WHAT YOU ARE ASKED TO DO
Please copy every line of the data in which the string "كاملة" appears.

INPUT MATERIAL

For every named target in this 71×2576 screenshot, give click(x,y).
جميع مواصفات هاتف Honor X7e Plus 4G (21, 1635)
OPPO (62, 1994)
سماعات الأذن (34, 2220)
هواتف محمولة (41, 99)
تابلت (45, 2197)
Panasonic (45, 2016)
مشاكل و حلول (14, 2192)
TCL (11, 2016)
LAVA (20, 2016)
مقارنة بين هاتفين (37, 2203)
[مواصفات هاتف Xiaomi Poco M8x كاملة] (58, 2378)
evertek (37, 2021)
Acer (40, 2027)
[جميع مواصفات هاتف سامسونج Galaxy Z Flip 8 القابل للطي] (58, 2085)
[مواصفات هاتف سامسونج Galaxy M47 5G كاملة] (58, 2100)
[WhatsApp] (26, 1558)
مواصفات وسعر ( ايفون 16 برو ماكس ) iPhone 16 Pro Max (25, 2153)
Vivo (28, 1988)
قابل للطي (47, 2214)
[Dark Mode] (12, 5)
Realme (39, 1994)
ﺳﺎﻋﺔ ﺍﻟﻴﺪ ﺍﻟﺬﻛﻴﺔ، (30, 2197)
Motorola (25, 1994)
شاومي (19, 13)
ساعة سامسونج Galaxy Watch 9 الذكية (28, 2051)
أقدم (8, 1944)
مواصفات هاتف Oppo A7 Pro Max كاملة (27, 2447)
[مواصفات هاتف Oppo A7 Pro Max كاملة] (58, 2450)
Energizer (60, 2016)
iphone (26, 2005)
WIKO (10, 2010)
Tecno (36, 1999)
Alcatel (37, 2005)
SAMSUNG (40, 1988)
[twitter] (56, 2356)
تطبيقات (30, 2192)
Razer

EXPECTED OUTPUT
[مواصفات هاتف Xiaomi Poco M8x كاملة] (58, 2378)
[مواصفات هاتف سامسونج Galaxy M47 5G كاملة] (58, 2100)
مواصفات هاتف Oppo A7 Pro Max كاملة (27, 2447)
[مواصفات هاتف Oppo A7 Pro Max كاملة] (58, 2450)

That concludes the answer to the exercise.